■ TEXT TO READ ■
This past April, the Federal Communications Commission invited the American people to weigh in on whether the federal government should roll back the rules currently in place to protect net neutrality. By the time the online comment submission period ended last Wednesday, the agency had collected 21.9 million comments, an astounding level of participation on what at first glance appears to be a rather esoteric telecommunications policy issue. (For comparison, when the FCC received around 500,000 postcards and emails about its media ownership rule changes in 2003, it was considered a big deal. Even Janet Jackson’s wardrobe malfunction at the 2004 Super Bowl garnered only about 1.4 million comments.)
So what did the people say? The industry group Broadband for America, which opposes the FCC’s current rules, recently commissioned an analysis of the comments from a company called Emprata. The study determined that a majority of the comments–about 60 percent–favor keeping the FCC’s current rules, which classify internet service providers as “Title II” common carriers like mobile and landline phone companies and ban them from blocking or interfering with lawful content. If you look only at unique comments, as opposed to form letters using boilerplate text, those in favor of keeping the Title II rules outweigh those who want to jettison the rules 1.52 million to 23,000.
The only hitch: the commenting process was such a debacle that the legitimacy of the entire body of comments is now in question.
Many of the comments were filed with obviously bogus names. Among the more visible cases of name theft: journalist and net neutrality advocate Karl Bode’s identity was used without his consent for a comment favoring a roll back of the rules. FCC chair Ajit Pai’s name was used on hundreds of comments opposing his proposal, some threatening him with death or using racial slurs. John Oliver’s name was used on more than 2,000 of comments as well. On a case by case basis, these forgeries are easy enough to spot. But in aggregate, they’re making it harder to draw conclusions about the overall public sentiment of the proceeding.
Starting in May, the FCC’s site was also hit with what appeared to be a spambot submitting hundreds of thousands of anti-Title II comments with the exact same boilerplate language. ZDNet reported at the time that many of the people whose personal information was found in the spambot comments claimed that their identities were used without their permission. What’s more, analysis by former Airbnb data scientist Jeffrey Fossett found that 75.6 percent of a random sample of the boilerplate comments contained names and addresses also found in known spam databases.

■ PROMPT A ■
Write out the passage of the net neutrality article from "Starting in May, the" up to and including "known spam databases.".
■ PROMPT B ■
In the records, from the line with "You are a GUI" through the end, swap "screenshot" for "screen image" and leave everything else unchanged. Return only those lines, without the pictures.

■ RECORDS FOR PROCESSING ■

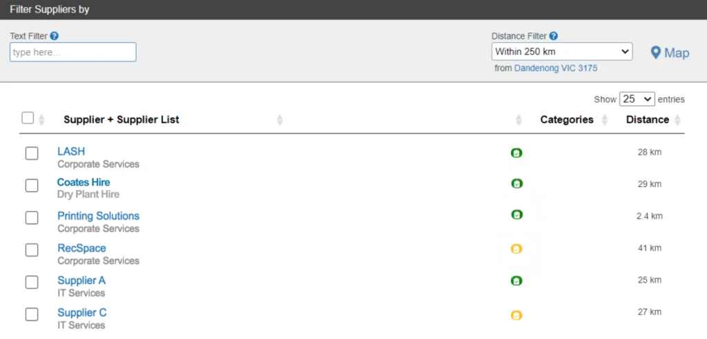Open the Text Filter help icon
This screenshot has width=707, height=339.
(54, 36)
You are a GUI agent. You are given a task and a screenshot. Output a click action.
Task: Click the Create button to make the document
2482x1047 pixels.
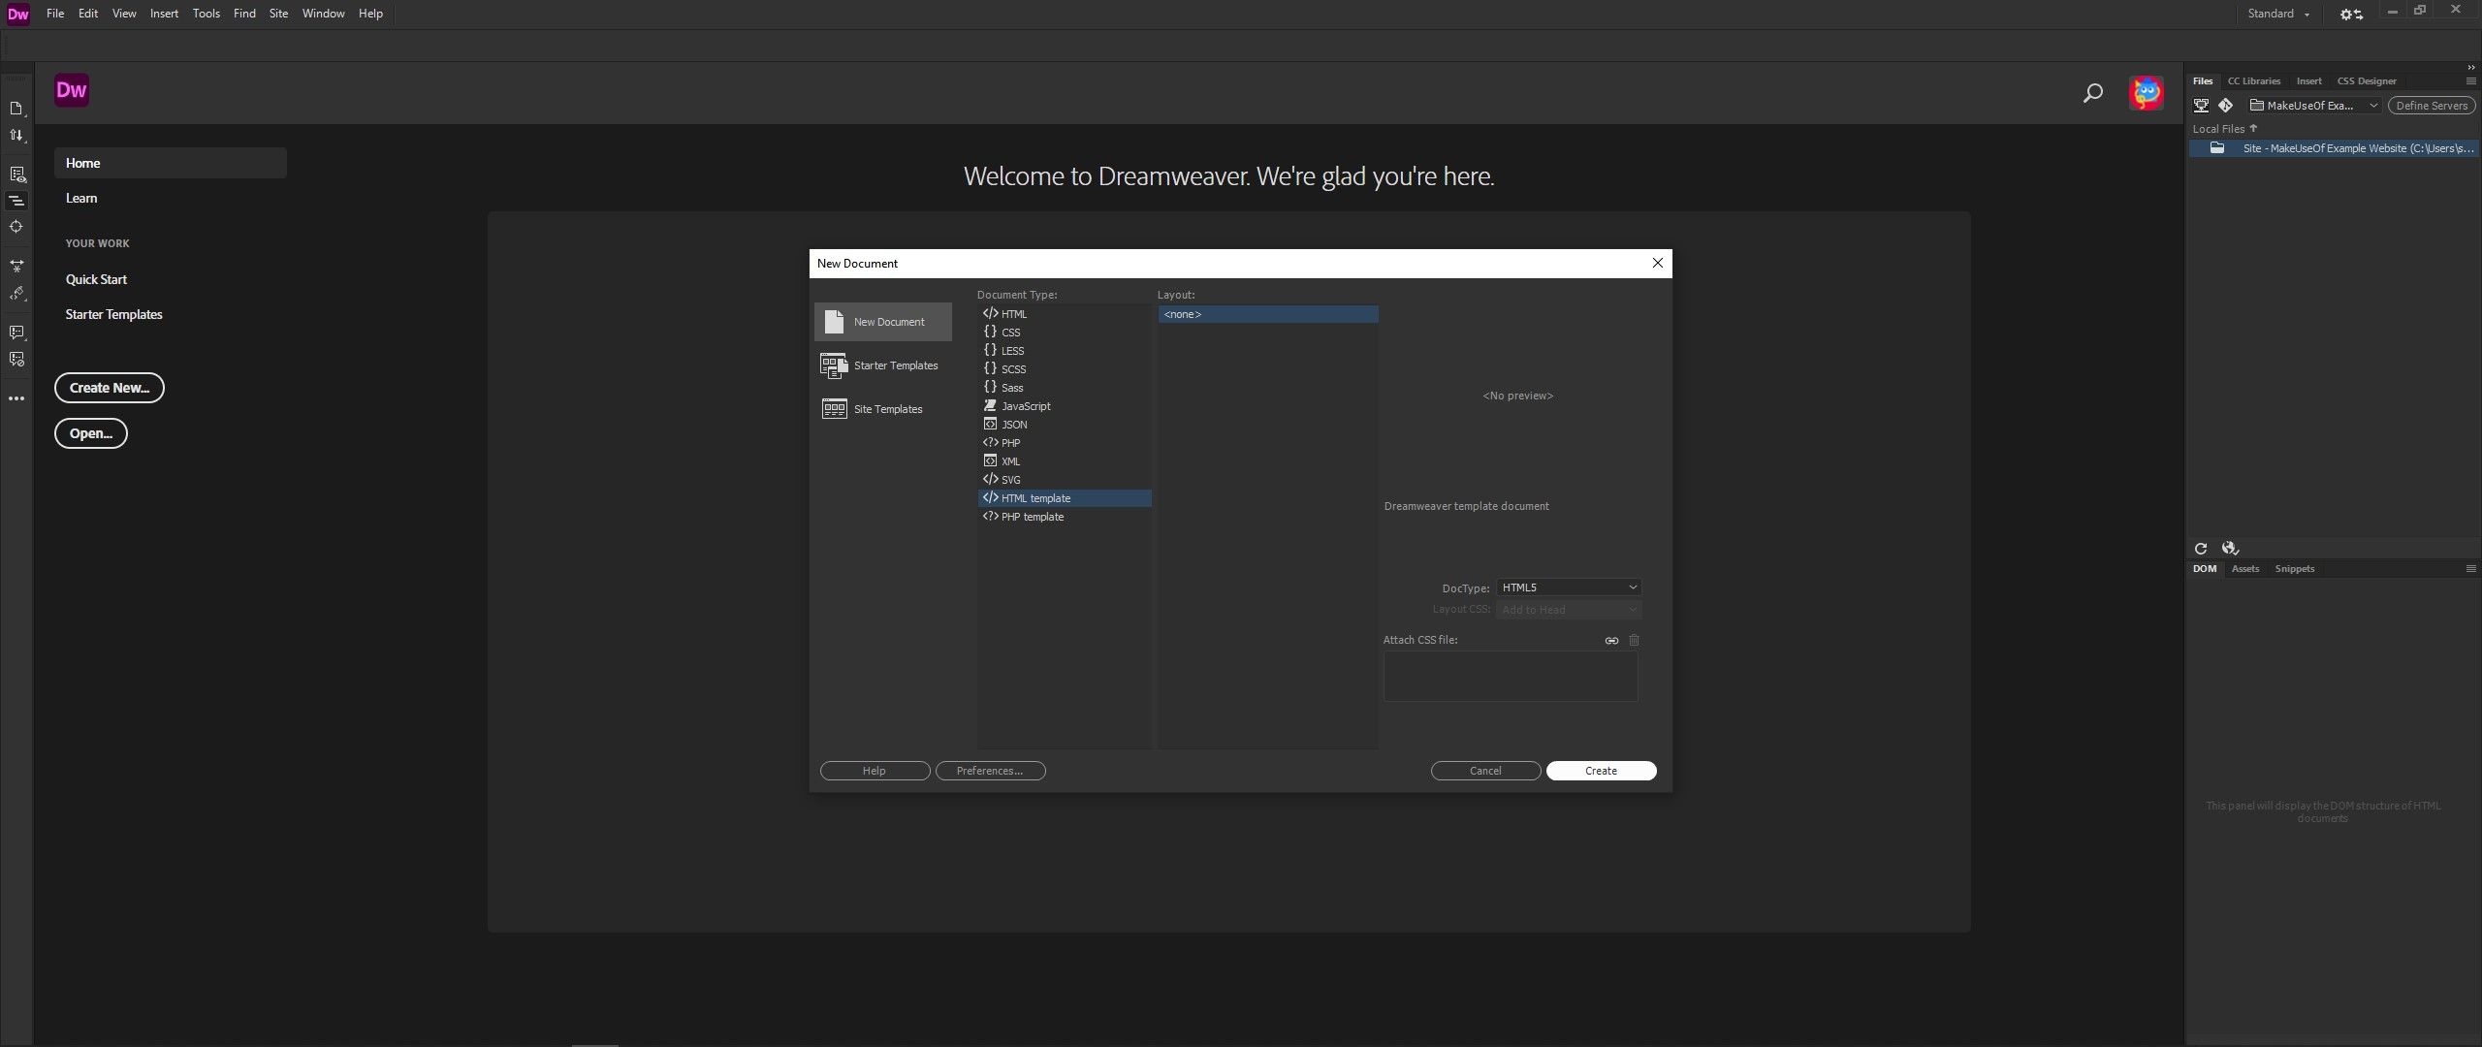click(1601, 771)
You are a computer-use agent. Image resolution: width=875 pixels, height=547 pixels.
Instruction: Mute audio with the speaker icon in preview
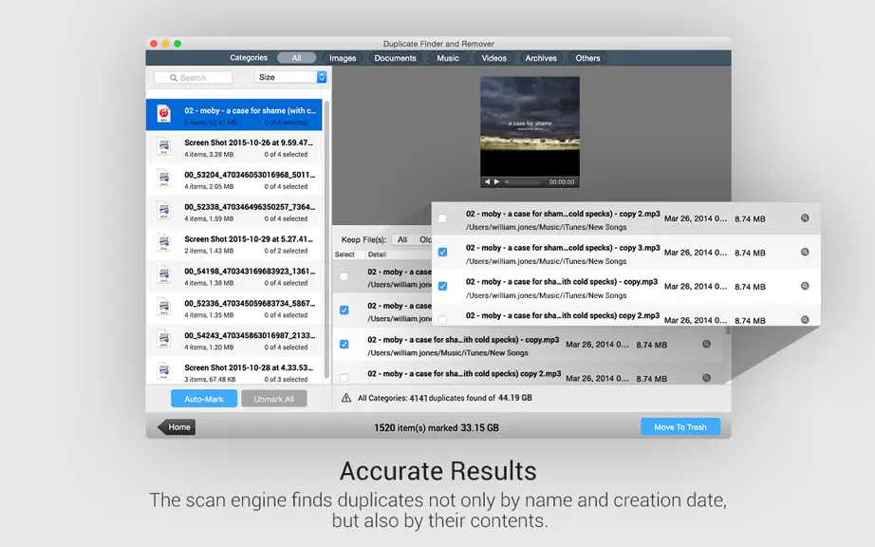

■ WRITTEN REPLY A ■
Starting in May, the FCC’s site was also hit with what appeared to be a spambot submitting hundreds of thousands of anti-Title II comments with the exact same boilerplate language. ZDNet reported at the time that many of the people whose personal information was found in the spambot comments claimed that their identities were used without their permission. What’s more, analysis by former Airbnb data scientist Jeffrey Fossett found that 75.6 percent of a random sample of the boilerplate comments contained names and addresses also found in known spam databases.

■ WRITTEN REPLY B ■
You are a GUI agent. You are given a task and a screen image. Output a click action.
Task: Click the Create button to make the document
2482x1047 pixels.
click(1601, 771)
You are a computer-use agent. Image resolution: width=875 pixels, height=547 pixels.
Instruction: Mute audio with the speaker icon in preview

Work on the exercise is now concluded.